>> BEGIN INFORMATION SHOWN

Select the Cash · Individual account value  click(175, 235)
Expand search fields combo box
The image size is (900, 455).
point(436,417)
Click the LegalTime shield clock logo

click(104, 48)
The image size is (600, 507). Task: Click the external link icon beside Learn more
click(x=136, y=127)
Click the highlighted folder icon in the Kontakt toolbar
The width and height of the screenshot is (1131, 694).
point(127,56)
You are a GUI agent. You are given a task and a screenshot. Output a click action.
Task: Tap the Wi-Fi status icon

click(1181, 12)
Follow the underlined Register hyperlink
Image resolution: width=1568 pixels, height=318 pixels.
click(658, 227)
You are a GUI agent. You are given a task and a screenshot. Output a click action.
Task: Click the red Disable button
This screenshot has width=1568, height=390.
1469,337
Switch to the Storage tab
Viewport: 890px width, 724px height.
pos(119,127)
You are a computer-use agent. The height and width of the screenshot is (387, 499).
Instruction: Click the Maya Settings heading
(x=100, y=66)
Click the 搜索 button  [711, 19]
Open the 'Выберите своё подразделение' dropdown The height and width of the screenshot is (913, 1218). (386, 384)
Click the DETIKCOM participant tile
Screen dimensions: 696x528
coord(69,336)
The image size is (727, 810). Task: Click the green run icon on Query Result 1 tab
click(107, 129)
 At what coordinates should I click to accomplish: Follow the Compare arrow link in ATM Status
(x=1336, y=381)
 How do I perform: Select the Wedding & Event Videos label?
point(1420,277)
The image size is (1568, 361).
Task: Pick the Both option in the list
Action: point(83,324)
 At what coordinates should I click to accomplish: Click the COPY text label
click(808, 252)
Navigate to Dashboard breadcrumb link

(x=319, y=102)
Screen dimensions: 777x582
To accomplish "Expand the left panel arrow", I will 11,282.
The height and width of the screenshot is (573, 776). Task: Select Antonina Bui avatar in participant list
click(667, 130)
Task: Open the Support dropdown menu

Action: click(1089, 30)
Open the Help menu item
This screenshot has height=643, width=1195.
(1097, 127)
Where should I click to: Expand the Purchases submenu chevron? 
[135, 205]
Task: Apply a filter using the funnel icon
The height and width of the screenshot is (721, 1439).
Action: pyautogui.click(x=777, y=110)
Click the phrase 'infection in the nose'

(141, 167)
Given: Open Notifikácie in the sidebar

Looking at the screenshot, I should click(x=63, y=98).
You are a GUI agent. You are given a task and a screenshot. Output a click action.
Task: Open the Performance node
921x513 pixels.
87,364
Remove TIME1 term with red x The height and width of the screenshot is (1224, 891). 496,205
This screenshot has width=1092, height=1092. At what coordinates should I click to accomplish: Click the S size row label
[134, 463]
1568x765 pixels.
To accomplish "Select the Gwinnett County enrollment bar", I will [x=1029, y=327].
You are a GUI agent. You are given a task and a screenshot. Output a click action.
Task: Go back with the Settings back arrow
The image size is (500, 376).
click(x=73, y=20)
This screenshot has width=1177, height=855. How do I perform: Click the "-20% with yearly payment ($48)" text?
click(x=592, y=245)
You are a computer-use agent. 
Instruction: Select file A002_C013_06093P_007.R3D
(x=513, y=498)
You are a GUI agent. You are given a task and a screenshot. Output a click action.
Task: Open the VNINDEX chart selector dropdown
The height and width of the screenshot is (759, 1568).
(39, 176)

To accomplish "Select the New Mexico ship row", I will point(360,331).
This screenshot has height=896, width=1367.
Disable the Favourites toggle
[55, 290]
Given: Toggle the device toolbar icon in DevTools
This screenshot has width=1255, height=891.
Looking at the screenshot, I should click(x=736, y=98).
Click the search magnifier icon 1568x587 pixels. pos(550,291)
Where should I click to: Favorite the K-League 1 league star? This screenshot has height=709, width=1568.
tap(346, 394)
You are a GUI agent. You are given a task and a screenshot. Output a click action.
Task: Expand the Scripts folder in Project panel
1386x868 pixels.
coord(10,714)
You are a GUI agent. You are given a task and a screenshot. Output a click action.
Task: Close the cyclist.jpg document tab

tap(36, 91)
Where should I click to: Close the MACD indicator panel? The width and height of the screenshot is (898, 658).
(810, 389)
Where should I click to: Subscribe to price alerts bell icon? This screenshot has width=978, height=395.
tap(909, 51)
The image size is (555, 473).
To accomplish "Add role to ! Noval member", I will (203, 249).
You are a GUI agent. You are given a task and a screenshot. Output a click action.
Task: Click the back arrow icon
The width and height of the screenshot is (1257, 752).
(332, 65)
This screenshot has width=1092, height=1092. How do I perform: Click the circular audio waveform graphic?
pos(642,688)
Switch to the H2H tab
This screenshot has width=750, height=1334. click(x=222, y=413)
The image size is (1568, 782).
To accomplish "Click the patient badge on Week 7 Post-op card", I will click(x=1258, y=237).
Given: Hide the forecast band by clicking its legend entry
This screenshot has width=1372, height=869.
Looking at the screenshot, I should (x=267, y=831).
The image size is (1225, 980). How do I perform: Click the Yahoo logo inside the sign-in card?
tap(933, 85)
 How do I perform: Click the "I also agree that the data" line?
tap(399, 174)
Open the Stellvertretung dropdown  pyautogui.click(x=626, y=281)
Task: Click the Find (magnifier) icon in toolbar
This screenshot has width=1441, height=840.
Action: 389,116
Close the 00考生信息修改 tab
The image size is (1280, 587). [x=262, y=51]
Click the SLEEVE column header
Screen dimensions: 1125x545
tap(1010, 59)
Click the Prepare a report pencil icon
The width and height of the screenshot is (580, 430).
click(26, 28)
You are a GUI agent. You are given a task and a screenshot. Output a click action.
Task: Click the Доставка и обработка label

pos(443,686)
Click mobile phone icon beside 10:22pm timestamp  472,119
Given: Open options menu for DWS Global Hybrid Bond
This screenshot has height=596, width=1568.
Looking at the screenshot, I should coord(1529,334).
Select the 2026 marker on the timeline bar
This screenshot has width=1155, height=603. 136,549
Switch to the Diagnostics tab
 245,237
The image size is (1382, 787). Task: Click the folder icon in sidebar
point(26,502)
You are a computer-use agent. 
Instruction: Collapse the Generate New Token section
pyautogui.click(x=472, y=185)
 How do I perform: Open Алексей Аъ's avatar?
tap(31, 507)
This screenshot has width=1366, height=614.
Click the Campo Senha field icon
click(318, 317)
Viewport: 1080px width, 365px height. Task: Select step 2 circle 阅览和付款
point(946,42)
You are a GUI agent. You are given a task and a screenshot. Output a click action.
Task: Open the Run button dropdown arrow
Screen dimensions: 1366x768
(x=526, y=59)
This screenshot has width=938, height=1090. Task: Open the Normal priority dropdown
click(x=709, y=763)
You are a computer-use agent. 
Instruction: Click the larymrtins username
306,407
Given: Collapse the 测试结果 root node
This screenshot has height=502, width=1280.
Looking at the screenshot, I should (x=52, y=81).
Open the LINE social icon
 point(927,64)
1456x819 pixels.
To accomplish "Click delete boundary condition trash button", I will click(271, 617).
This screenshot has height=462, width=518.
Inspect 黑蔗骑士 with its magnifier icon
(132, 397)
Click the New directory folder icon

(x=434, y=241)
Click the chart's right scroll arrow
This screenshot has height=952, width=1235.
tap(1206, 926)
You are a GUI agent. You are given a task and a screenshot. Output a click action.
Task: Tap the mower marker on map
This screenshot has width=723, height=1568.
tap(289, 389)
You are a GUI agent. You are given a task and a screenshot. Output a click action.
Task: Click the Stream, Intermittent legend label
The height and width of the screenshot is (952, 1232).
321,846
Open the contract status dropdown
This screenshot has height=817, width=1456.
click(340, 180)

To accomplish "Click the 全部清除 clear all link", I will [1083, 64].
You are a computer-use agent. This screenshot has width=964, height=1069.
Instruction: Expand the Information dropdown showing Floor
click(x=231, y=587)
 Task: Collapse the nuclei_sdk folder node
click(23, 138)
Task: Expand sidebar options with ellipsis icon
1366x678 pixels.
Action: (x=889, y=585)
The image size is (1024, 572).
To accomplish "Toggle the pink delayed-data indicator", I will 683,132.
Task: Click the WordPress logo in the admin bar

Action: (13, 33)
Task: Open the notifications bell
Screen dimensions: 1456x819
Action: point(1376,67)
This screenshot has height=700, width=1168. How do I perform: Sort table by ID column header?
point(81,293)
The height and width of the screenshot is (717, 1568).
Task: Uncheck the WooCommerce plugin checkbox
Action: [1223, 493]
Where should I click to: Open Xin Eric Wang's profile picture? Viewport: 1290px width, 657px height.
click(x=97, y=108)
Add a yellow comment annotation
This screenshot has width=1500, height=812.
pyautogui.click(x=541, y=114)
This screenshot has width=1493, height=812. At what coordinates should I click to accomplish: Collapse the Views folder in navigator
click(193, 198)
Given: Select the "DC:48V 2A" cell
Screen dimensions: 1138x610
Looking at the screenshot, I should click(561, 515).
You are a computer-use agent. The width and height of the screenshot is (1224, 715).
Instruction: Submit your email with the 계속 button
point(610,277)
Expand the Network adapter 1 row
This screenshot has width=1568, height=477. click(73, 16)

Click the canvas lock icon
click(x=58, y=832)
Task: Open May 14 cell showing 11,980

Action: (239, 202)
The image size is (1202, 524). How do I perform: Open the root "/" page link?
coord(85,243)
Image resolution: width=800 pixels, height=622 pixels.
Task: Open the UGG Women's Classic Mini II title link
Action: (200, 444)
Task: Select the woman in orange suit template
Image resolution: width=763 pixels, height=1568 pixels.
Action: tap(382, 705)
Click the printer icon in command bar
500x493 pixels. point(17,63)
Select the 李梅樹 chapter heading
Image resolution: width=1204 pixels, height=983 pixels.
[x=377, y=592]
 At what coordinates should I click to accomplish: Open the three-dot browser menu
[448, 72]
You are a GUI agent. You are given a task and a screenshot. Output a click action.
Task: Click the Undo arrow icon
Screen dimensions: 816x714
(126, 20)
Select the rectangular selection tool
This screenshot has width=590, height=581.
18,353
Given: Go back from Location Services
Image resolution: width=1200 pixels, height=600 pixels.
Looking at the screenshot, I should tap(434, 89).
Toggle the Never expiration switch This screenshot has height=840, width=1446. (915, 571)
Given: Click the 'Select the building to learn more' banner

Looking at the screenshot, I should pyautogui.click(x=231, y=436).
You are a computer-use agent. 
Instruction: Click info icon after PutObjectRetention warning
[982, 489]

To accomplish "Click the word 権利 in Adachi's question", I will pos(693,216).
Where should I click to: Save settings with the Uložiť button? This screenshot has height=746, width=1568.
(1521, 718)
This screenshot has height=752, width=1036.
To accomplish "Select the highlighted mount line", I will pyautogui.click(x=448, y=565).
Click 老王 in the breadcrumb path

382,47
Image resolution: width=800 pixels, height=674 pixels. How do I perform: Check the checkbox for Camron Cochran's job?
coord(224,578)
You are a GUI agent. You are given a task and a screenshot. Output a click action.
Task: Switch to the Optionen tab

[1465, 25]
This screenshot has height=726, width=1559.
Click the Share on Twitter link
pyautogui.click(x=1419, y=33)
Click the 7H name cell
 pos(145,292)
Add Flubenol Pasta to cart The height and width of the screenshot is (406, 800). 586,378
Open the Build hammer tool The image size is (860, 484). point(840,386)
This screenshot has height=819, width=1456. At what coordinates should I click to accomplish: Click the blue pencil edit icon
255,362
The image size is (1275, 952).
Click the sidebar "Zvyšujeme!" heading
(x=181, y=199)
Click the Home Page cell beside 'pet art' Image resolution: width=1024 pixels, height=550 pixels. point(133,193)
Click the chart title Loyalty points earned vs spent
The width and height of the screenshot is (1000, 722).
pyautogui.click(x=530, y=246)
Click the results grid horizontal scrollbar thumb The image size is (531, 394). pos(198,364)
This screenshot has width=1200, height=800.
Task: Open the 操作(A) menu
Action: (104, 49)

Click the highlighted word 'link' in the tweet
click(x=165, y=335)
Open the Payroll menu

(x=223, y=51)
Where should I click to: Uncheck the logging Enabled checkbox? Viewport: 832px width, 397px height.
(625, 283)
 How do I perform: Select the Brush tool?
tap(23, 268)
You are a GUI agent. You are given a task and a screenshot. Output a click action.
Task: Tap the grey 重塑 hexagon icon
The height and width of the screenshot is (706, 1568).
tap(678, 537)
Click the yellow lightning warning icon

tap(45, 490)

>> END INFORMATION SHOWN

GIVEN REQUEST -> Please change "timeline bar" to "timeline track" in the records, covering the stretch from the line containing "Given: Open options" through the line containing "This screenshot has width=1155, height=603.". Return only those lines, with everything else left as it is.

THE RESPONSE ->
Given: Open options menu for DWS Global Hybrid Bond
This screenshot has height=596, width=1568.
Looking at the screenshot, I should coord(1529,334).
Select the 2026 marker on the timeline track
This screenshot has width=1155, height=603. 136,549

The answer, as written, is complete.